Task directions. Retype the lines in the entries below so they match the source character for character.

[Source data]
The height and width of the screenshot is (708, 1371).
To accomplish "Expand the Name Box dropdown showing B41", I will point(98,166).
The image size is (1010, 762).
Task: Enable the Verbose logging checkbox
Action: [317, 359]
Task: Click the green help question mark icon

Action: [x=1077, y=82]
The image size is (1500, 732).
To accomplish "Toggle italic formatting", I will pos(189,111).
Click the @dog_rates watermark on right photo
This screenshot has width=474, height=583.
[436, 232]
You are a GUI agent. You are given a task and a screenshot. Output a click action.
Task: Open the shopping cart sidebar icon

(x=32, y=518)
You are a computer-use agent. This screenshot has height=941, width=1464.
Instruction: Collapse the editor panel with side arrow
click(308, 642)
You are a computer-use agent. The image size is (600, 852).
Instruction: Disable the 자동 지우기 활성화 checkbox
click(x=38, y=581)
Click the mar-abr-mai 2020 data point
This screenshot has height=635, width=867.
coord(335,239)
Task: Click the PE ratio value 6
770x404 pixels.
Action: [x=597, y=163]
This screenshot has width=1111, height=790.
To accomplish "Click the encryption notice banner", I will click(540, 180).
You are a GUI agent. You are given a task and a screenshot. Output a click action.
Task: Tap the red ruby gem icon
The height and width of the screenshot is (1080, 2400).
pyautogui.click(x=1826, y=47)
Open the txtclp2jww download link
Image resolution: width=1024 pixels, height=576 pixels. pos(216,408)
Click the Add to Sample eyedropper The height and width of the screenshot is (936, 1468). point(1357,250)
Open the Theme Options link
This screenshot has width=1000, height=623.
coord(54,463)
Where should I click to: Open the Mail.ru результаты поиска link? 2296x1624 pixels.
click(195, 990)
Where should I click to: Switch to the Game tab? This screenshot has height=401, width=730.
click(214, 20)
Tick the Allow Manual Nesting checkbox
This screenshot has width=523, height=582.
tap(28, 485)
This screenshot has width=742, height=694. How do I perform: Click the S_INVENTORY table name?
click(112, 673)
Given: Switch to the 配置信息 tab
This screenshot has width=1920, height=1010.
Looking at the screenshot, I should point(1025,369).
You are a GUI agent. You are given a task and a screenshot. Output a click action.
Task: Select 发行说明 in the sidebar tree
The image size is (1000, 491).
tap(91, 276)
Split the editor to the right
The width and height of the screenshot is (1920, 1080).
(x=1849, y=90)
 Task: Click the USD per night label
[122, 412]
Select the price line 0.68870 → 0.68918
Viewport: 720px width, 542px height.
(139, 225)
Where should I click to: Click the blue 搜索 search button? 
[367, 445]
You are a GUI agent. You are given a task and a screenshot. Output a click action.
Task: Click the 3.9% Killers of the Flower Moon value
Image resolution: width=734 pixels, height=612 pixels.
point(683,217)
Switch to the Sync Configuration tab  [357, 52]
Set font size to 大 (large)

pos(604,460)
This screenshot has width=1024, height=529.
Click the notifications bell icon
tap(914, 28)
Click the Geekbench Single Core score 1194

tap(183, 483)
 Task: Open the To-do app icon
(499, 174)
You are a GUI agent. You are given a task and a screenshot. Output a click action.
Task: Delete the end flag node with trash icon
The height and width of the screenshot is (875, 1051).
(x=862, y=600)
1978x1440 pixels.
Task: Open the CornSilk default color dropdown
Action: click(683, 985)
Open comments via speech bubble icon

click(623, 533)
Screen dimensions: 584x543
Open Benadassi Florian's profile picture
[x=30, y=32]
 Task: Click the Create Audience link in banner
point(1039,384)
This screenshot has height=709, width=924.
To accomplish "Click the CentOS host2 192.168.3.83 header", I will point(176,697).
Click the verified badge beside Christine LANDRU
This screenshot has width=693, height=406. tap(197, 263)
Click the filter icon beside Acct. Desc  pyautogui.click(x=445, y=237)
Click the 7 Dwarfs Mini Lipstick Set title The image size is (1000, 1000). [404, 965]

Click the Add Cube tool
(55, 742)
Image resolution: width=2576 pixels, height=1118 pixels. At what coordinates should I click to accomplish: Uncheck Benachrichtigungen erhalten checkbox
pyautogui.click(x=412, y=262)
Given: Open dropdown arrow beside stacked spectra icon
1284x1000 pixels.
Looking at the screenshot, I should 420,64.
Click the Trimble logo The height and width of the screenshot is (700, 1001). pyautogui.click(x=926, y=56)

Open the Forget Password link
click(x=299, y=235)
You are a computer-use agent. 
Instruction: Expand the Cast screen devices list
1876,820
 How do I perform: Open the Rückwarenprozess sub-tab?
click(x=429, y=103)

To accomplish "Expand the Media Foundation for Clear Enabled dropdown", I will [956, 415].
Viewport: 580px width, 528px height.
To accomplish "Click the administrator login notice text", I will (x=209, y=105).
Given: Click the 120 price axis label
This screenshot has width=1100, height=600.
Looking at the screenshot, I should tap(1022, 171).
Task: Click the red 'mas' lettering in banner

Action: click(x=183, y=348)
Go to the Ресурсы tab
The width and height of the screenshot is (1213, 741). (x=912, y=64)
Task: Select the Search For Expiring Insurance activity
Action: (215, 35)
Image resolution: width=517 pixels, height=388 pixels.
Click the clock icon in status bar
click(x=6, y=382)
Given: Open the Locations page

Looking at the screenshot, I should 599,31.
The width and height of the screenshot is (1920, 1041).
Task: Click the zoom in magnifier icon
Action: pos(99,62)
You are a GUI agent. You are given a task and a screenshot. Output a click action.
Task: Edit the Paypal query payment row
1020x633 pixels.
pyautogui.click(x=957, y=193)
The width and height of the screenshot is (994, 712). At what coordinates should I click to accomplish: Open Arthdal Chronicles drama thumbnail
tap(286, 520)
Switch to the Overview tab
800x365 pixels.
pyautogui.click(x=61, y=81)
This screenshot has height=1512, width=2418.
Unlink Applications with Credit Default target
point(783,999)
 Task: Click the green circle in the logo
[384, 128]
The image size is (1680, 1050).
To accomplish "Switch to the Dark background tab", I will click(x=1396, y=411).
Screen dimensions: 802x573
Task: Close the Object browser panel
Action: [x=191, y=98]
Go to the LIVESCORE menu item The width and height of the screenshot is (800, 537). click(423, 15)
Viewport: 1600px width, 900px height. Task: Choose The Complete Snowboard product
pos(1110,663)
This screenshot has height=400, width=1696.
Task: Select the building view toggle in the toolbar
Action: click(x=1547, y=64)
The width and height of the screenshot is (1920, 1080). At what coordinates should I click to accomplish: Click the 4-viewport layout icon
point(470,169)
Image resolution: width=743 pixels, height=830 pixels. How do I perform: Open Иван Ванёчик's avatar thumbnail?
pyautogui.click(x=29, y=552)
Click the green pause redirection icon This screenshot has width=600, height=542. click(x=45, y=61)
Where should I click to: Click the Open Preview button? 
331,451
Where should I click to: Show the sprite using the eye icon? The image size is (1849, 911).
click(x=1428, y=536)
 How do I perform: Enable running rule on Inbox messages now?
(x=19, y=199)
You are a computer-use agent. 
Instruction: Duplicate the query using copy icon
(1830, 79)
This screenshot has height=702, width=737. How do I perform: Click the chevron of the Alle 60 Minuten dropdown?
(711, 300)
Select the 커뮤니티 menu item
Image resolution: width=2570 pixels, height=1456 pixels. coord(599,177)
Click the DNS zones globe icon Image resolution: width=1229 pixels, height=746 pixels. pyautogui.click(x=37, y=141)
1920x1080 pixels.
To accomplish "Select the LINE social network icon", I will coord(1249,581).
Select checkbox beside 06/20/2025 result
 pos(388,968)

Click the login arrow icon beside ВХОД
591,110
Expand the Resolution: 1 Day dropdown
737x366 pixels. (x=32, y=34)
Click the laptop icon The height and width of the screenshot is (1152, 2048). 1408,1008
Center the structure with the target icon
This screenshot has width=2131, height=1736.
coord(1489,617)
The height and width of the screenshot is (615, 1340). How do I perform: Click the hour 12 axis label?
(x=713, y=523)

Result of the exercise.
The height and width of the screenshot is (708, 1371).
To accomplish "Expand the Name Box dropdown showing B41", I will point(98,166).
The image size is (1010, 762).
Task: Enable the Verbose logging checkbox
Action: [317, 359]
Task: Click the green help question mark icon

Action: [x=1077, y=82]
The image size is (1500, 732).
To accomplish "Toggle italic formatting", I will pos(189,111).
Click the @dog_rates watermark on right photo
This screenshot has width=474, height=583.
[436, 232]
You are a GUI agent. You are given a task and a screenshot. Output a click action.
Task: Open the shopping cart sidebar icon

(x=32, y=518)
You are a computer-use agent. This screenshot has height=941, width=1464.
Instruction: Collapse the editor panel with side arrow
click(308, 642)
You are a computer-use agent. The image size is (600, 852).
Instruction: Disable the 자동 지우기 활성화 checkbox
click(x=38, y=581)
Click the mar-abr-mai 2020 data point
This screenshot has height=635, width=867.
coord(335,239)
Task: Click the PE ratio value 6
770x404 pixels.
Action: [x=597, y=163]
This screenshot has width=1111, height=790.
To accomplish "Click the encryption notice banner", I will click(540, 180).
You are a GUI agent. You are given a task and a screenshot. Output a click action.
Task: Tap the red ruby gem icon
The height and width of the screenshot is (1080, 2400).
pyautogui.click(x=1826, y=47)
Open the txtclp2jww download link
Image resolution: width=1024 pixels, height=576 pixels. pos(216,408)
Click the Add to Sample eyedropper The height and width of the screenshot is (936, 1468). point(1357,250)
Open the Theme Options link
This screenshot has width=1000, height=623.
coord(54,463)
Where should I click to: Open the Mail.ru результаты поиска link? 2296x1624 pixels.
click(195, 990)
Where should I click to: Switch to the Game tab? This screenshot has height=401, width=730.
click(214, 20)
Tick the Allow Manual Nesting checkbox
This screenshot has width=523, height=582.
tap(28, 485)
This screenshot has width=742, height=694. How do I perform: Click the S_INVENTORY table name?
click(112, 673)
Given: Switch to the 配置信息 tab
This screenshot has width=1920, height=1010.
Looking at the screenshot, I should point(1025,369).
You are a GUI agent. You are given a task and a screenshot. Output a click action.
Task: Select 发行说明 in the sidebar tree
The image size is (1000, 491).
tap(91, 276)
Split the editor to the right
The width and height of the screenshot is (1920, 1080).
(x=1849, y=90)
 Task: Click the USD per night label
[122, 412]
Select the price line 0.68870 → 0.68918
Viewport: 720px width, 542px height.
(139, 225)
Where should I click to: Click the blue 搜索 search button? 
[367, 445]
You are a GUI agent. You are given a task and a screenshot. Output a click action.
Task: Click the 3.9% Killers of the Flower Moon value
Image resolution: width=734 pixels, height=612 pixels.
point(683,217)
Switch to the Sync Configuration tab  [357, 52]
Set font size to 大 (large)

pos(604,460)
This screenshot has width=1024, height=529.
Click the notifications bell icon
tap(914, 28)
Click the Geekbench Single Core score 1194

tap(183, 483)
 Task: Open the To-do app icon
(499, 174)
You are a GUI agent. You are given a task and a screenshot. Output a click action.
Task: Delete the end flag node with trash icon
The height and width of the screenshot is (875, 1051).
(x=862, y=600)
1978x1440 pixels.
Task: Open the CornSilk default color dropdown
Action: click(683, 985)
Open comments via speech bubble icon

click(623, 533)
Screen dimensions: 584x543
Open Benadassi Florian's profile picture
[x=30, y=32]
 Task: Click the Create Audience link in banner
point(1039,384)
This screenshot has height=709, width=924.
To accomplish "Click the CentOS host2 192.168.3.83 header", I will point(176,697).
Click the verified badge beside Christine LANDRU
This screenshot has width=693, height=406. tap(197, 263)
Click the filter icon beside Acct. Desc  pyautogui.click(x=445, y=237)
Click the 7 Dwarfs Mini Lipstick Set title The image size is (1000, 1000). [404, 965]

Click the Add Cube tool
(55, 742)
Image resolution: width=2576 pixels, height=1118 pixels. At what coordinates should I click to accomplish: Uncheck Benachrichtigungen erhalten checkbox
pyautogui.click(x=412, y=262)
Given: Open dropdown arrow beside stacked spectra icon
1284x1000 pixels.
Looking at the screenshot, I should 420,64.
Click the Trimble logo The height and width of the screenshot is (700, 1001). pyautogui.click(x=926, y=56)

Open the Forget Password link
click(x=299, y=235)
You are a computer-use agent. 
Instruction: Expand the Cast screen devices list
1876,820
 How do I perform: Open the Rückwarenprozess sub-tab?
click(x=429, y=103)

To accomplish "Expand the Media Foundation for Clear Enabled dropdown", I will [956, 415].
Viewport: 580px width, 528px height.
To accomplish "Click the administrator login notice text", I will (x=209, y=105).
Given: Click the 120 price axis label
This screenshot has width=1100, height=600.
Looking at the screenshot, I should tap(1022, 171).
Task: Click the red 'mas' lettering in banner

Action: click(x=183, y=348)
Go to the Ресурсы tab
The width and height of the screenshot is (1213, 741). (x=912, y=64)
Task: Select the Search For Expiring Insurance activity
Action: (215, 35)
Image resolution: width=517 pixels, height=388 pixels.
Click the clock icon in status bar
click(x=6, y=382)
Given: Open the Locations page

Looking at the screenshot, I should 599,31.
The width and height of the screenshot is (1920, 1041).
Task: Click the zoom in magnifier icon
Action: pos(99,62)
You are a GUI agent. You are given a task and a screenshot. Output a click action.
Task: Edit the Paypal query payment row
1020x633 pixels.
pyautogui.click(x=957, y=193)
The width and height of the screenshot is (994, 712). At what coordinates should I click to accomplish: Open Arthdal Chronicles drama thumbnail
tap(286, 520)
Switch to the Overview tab
800x365 pixels.
pyautogui.click(x=61, y=81)
This screenshot has height=1512, width=2418.
Unlink Applications with Credit Default target
point(783,999)
 Task: Click the green circle in the logo
[384, 128]
The image size is (1680, 1050).
To accomplish "Switch to the Dark background tab", I will click(x=1396, y=411).
Screen dimensions: 802x573
Task: Close the Object browser panel
Action: [x=191, y=98]
Go to the LIVESCORE menu item The width and height of the screenshot is (800, 537). click(423, 15)
Viewport: 1600px width, 900px height. Task: Choose The Complete Snowboard product
pos(1110,663)
This screenshot has height=400, width=1696.
Task: Select the building view toggle in the toolbar
Action: click(x=1547, y=64)
The width and height of the screenshot is (1920, 1080). At what coordinates should I click to accomplish: Click the 4-viewport layout icon
point(470,169)
Image resolution: width=743 pixels, height=830 pixels. How do I perform: Open Иван Ванёчик's avatar thumbnail?
pyautogui.click(x=29, y=552)
Click the green pause redirection icon This screenshot has width=600, height=542. click(x=45, y=61)
Where should I click to: Click the Open Preview button? 
331,451
Where should I click to: Show the sprite using the eye icon? The image size is (1849, 911).
click(x=1428, y=536)
 How do I perform: Enable running rule on Inbox messages now?
(x=19, y=199)
You are a computer-use agent. 
Instruction: Duplicate the query using copy icon
(1830, 79)
This screenshot has height=702, width=737. How do I perform: Click the chevron of the Alle 60 Minuten dropdown?
(711, 300)
Select the 커뮤니티 menu item
Image resolution: width=2570 pixels, height=1456 pixels. coord(599,177)
Click the DNS zones globe icon Image resolution: width=1229 pixels, height=746 pixels. pyautogui.click(x=37, y=141)
1920x1080 pixels.
To accomplish "Select the LINE social network icon", I will coord(1249,581).
Select checkbox beside 06/20/2025 result
 pos(388,968)

Click the login arrow icon beside ВХОД
591,110
Expand the Resolution: 1 Day dropdown
737x366 pixels. (x=32, y=34)
Click the laptop icon The height and width of the screenshot is (1152, 2048). 1408,1008
Center the structure with the target icon
This screenshot has width=2131, height=1736.
coord(1489,617)
The height and width of the screenshot is (615, 1340). How do I perform: Click the hour 12 axis label?
(x=713, y=523)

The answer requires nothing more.